Here are some beautiful photos of one of the wonders of the world - Indonesia's Borobudur, built by the original Buddhists of Indonesia, before the Arabs brought their religion here.
It's a testament to the strength and genuine diversity of Indonesia that 16 May is a public holiday - to celebrate the life, death, and enlightenment of Buddha.
The holiday is significant for Indonesia’s 1.7 million Buddhists (out of around 250 million total population), while the majority of the population enjoy a Buddha-inspired day-off from their usual work or school activities.

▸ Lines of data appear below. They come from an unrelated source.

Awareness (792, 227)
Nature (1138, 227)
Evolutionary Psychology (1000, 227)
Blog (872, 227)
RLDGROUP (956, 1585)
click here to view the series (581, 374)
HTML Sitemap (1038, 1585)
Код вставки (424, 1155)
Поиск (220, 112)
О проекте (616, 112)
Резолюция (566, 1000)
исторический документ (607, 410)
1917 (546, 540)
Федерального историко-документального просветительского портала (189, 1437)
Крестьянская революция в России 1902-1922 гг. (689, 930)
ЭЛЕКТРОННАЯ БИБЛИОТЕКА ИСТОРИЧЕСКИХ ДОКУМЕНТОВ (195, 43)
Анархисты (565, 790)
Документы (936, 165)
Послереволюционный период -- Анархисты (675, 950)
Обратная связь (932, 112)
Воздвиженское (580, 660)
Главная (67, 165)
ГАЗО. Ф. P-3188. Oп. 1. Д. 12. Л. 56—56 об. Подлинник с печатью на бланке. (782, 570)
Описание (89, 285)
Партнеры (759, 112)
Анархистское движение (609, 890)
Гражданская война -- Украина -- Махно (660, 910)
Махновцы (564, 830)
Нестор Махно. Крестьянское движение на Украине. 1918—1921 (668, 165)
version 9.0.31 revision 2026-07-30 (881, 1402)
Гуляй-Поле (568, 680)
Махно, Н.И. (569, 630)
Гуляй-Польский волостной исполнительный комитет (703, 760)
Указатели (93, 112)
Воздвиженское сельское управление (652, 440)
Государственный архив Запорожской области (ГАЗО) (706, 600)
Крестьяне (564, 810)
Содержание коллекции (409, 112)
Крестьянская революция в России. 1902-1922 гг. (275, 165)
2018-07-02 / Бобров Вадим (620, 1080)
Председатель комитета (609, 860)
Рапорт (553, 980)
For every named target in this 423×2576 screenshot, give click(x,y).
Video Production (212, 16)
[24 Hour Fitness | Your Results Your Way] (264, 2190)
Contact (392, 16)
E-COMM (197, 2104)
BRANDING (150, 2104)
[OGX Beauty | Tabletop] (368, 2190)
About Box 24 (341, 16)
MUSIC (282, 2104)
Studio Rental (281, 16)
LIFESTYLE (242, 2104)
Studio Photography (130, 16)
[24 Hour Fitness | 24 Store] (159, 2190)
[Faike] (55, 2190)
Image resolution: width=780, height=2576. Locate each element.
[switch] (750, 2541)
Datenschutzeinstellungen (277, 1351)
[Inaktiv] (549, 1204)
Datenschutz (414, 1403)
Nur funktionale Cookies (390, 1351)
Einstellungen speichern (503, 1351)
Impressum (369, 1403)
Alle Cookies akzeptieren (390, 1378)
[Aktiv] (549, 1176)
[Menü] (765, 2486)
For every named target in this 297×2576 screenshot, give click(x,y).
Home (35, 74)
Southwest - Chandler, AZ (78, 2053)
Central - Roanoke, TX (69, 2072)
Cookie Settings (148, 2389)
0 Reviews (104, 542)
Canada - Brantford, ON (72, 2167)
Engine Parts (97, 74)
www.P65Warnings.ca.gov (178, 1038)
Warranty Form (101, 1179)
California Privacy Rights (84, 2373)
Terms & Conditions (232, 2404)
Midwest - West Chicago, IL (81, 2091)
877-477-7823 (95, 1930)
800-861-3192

I admire the moral strength and character of those Indonesian communities who've resisted the imports and remained true to their original cultures - like the Hindus of Bali and the very strong and loving Buddhists.
Selamat Hari Waisak!
Here's some background:
Buddhists in Indonesia honor Buddha and his enlightenment through various celebrations. The holiday is associated with flowers, bright colours, and many beautiful sights.
Just before dawn on Waisak Day, Indonesian Buddhists will gather at temples for ceremonies that honor Buddha and his teachings. Once the ceremony concludes, Buddhist flags are often hoisted. Indonesian Buddhists will also sing Buddhist hymns.
It is also a common practice for people to present an offering of flowers to a temple’s statue of Buddha. The flower is a symbol of life. Just like life, flowers are beautiful, but they will eventually wither and die. The flower offerings serve as a reminder to people that life is precious and fleeting.
The most popular place to celebrate Waisak Day is Borbudur. Borbudur is a large Buddhist temple that hosts an elaborate Waisak Day festival. Each year, many Buddhists from across Indonesia make a pilgrimage to Borbudur. People can visit Borbudur to encounter all of the temple’s monks gather for a large ceremony of meditation.
During this ceremony, the monks gather in a large circle and chant mantras. It is considered polite to leave a small donation of food or money for the monks during Waisak Day. Borbudur is also open to non-Buddhist visitors.